A Scientific Look at the Benefits of Probiotics
I’m concentrating on probiotics and fermenting for the month, and this is the first installment, here is an index I’ll add posts to as I publish them. I wanted to write an epic thorough post on probiotics, complete with scientific references and explanations. The problem is, that’s called a book. For now, please accept this truncated and incomplete version. I’ve tried to include ample sources to demonstrate that the immense importance of probiotics is not some hippy-feel-good theory, but grounded in science.
I’ve long known that ‘probiotics’ were good for you in a general way, hearing advice to take them after antibiotics. We are, however, discovering functions of probiotics that are actually fundamental to our well being, as opposed to being a nice thing to have. Studies and experiments are continually discovering new ways that these little bugs benefit the human host and I think we are just starting to uncover the tip of the iceberg.
Probiotics are mostly bacteria, with a few kinds of yeast, that populate our bodies. We tend to concentrate on the ones that reside in the gut, but beneficial bacteria are also present on all the places of contact with the ‘outside’ world, including skin, eyes, genitals, and breastmilk. For our purposes, we will focus on beneficial flora in the gut.
Technically, probiotics are defined as “live micro-organisms which, when administered in adequate amounts, confer a health benefit on the host” by the World Health Organization. This definition is mostly in reference to supplements and advertising claims, so that ‘probiotic’ on a label must have scientific evidence of some health benefit from the strain of bacteria or yeast that is being promoted. With an estimated 1000 species of beneficial flora residing in or on the human person and however, there is much more research before all the health benefits that do exist are found out. And of those 1,000 species of beneficial bacteria in the human ‘eco-system’, each of those species has multiple strains, each of which can have a different influence on the human host.

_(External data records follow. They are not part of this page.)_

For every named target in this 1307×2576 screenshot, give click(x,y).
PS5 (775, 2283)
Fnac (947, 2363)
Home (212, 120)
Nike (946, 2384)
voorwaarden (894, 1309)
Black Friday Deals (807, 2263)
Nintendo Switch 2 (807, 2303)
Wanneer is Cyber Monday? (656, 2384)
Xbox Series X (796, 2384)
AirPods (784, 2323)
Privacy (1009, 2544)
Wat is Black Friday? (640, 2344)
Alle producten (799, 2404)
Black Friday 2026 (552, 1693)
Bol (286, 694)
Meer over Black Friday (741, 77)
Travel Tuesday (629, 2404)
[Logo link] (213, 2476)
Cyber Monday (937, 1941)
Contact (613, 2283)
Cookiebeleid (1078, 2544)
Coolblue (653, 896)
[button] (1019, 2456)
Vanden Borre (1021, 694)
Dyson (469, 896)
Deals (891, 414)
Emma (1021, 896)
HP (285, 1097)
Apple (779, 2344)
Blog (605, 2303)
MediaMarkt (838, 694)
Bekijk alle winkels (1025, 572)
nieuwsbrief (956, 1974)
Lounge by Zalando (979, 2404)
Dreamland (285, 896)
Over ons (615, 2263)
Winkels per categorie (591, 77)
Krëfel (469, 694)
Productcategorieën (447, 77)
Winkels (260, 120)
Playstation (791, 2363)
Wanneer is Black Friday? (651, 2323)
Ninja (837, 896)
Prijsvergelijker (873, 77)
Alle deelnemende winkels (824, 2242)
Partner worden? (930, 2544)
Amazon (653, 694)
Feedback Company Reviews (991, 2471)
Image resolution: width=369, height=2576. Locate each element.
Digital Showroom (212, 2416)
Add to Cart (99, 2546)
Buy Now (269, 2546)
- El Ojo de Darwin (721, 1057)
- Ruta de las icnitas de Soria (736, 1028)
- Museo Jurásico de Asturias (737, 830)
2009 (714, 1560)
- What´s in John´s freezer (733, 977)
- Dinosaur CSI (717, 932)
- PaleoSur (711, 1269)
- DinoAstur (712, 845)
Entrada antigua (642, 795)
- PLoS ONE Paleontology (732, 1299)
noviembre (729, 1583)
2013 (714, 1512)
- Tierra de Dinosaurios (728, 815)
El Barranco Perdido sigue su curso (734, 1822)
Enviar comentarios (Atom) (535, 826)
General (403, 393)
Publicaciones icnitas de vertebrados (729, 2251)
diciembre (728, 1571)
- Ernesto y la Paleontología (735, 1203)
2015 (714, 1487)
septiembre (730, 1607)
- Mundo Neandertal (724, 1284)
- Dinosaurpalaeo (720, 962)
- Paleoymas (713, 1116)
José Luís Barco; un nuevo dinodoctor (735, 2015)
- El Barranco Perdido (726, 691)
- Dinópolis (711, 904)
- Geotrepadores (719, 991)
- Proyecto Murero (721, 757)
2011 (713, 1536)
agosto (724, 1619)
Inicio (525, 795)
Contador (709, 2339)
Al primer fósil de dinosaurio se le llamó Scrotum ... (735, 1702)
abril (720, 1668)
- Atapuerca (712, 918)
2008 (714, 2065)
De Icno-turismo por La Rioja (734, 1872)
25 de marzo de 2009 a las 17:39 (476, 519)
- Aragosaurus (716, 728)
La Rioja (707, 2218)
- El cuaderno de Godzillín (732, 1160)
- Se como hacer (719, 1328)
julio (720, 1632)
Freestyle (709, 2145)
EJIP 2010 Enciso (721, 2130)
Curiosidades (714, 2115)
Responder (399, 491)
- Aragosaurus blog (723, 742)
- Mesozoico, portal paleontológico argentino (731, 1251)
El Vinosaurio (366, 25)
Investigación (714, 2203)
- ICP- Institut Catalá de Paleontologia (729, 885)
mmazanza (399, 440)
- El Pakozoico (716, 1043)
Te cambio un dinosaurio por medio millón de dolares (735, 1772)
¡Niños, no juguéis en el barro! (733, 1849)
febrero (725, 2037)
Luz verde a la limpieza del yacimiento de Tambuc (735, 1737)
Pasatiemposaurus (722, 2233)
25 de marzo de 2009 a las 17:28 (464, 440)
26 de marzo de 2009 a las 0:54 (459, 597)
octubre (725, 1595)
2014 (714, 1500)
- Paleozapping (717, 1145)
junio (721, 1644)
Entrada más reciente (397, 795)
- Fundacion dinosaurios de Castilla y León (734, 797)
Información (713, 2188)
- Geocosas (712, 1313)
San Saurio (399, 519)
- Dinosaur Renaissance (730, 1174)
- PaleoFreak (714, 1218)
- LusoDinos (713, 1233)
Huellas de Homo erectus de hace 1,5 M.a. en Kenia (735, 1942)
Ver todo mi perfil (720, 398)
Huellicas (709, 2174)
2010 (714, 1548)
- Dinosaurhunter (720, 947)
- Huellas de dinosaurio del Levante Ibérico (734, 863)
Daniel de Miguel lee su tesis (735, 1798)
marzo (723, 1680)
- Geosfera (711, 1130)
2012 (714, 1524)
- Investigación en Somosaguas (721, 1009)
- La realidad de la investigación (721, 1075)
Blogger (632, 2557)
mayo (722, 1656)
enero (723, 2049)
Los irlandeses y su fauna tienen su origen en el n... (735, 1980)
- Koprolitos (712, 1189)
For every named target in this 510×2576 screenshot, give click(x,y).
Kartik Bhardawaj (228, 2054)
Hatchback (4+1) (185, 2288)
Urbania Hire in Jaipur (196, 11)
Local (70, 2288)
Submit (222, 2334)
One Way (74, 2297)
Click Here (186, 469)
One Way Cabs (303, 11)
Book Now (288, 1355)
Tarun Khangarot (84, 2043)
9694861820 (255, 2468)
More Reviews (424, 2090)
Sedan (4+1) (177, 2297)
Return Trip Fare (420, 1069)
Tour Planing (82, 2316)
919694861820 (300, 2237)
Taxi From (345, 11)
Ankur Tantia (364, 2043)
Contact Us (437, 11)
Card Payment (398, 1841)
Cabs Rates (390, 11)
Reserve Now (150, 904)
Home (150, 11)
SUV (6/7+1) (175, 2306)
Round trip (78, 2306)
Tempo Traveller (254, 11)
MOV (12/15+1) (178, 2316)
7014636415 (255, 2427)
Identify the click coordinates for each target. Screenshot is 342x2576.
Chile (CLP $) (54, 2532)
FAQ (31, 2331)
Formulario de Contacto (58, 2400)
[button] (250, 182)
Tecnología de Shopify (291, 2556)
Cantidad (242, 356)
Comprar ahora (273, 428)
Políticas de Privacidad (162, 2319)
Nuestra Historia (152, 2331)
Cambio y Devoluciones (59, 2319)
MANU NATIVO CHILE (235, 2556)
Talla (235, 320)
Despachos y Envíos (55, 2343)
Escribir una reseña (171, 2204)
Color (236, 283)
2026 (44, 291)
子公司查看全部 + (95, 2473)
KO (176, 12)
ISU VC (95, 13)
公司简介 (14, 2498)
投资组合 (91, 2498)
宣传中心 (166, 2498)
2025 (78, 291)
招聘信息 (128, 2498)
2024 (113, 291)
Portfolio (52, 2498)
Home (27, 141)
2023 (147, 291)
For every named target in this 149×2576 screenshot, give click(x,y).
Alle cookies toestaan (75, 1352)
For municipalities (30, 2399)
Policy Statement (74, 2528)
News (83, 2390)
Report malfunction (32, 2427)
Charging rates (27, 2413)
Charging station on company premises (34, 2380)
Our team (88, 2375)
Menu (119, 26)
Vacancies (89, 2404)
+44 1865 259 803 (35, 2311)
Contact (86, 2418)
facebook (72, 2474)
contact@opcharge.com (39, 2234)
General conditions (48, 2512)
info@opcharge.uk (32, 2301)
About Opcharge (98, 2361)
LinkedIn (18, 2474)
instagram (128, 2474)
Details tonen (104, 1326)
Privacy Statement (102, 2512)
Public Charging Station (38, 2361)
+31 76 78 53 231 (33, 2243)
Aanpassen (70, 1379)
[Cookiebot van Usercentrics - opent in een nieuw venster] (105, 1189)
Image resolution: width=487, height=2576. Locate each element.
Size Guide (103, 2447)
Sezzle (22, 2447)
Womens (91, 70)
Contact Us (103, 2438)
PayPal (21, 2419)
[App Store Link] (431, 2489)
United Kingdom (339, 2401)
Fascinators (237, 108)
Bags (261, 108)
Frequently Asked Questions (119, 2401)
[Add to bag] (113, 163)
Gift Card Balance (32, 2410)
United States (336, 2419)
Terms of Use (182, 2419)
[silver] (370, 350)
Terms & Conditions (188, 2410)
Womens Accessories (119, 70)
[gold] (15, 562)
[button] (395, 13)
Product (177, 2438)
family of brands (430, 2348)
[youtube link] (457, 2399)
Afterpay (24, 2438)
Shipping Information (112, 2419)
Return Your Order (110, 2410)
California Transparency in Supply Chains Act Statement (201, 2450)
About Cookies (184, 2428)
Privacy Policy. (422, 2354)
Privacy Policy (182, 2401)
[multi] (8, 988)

As an example of how much we don’t yet know, the second most common bacterial species listed in the American Gut Project ( a project examining swabs/samples from a variety of people mostly in the United States) doesn’t have a name – in fact, it doesn’t even have a named genus. And the most common bacteria mapped by the American Gut Project is practically non-existent in the Hanza tribe of Tanzania, a group still living a hunter-gatherer lifestyle. This study, as well as other, indicates that the composition of an individual’s microbes is dependent on that individual’s diet.